Because of the small scattered population (485 according to the 2021 census) the civil parish is joined with those of two smaller neighbouring villages, and is known as Sheldwich, Badlesmere and Leaveland. As most of the parish lies within the Kent Downs Area of Outstanding Natural Beauty, planning laws are tight with very little new development permitted since its establishment in the mid-1960s.
Property prices are mostly high as a consequence, supported by a popular and outstanding primary school.

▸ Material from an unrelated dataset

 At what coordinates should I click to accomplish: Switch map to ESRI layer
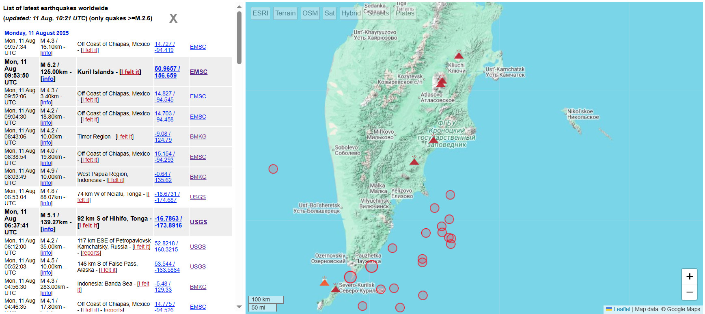pos(260,13)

The following are listed structures within the Parish:

- Throwley House (Grade II* )
- Church of St James (Grade II* )
- Lees Court (Grade I)
- Yew Tree Cottage
- Bier House 30 m SE of Church of St James
- The Manor House
- Dairy Court, Estate House And Courtyard, Lees Court
- Yew Tree Cottage
- Stocks Cottages
- Barn, now converted to residence. 10 m E of The Stocks
- Three Chest Tombs about 10 m S of Chancel of Church of St James
- Colbrahamsole Farmhouse and Garden Wall
- Gates about 5 m E of the Gate House (T.R. 016559)
- Chambers Cottage
- West End
- The Old School and Old School House
- Lords Cottages
- Stable Yard
- The White House
- The Old Post Office and adjoining Post Office Cottage
- The Old Bakery
- Meadow Cottage
- The Old Cottage
- Stable Block About 10 m N of Throwley House
- Little Lords
- Lees Court (Grade I listed)

==Economy==
There are several listed oast houses, mostly now residential, such as Gosmere Oast (pictured).
The area is almost wholly agricultural with a particularly fine herd of cattle at Badlesmere Court Farm and some sheep. It is also home to Sheldwich Primary School.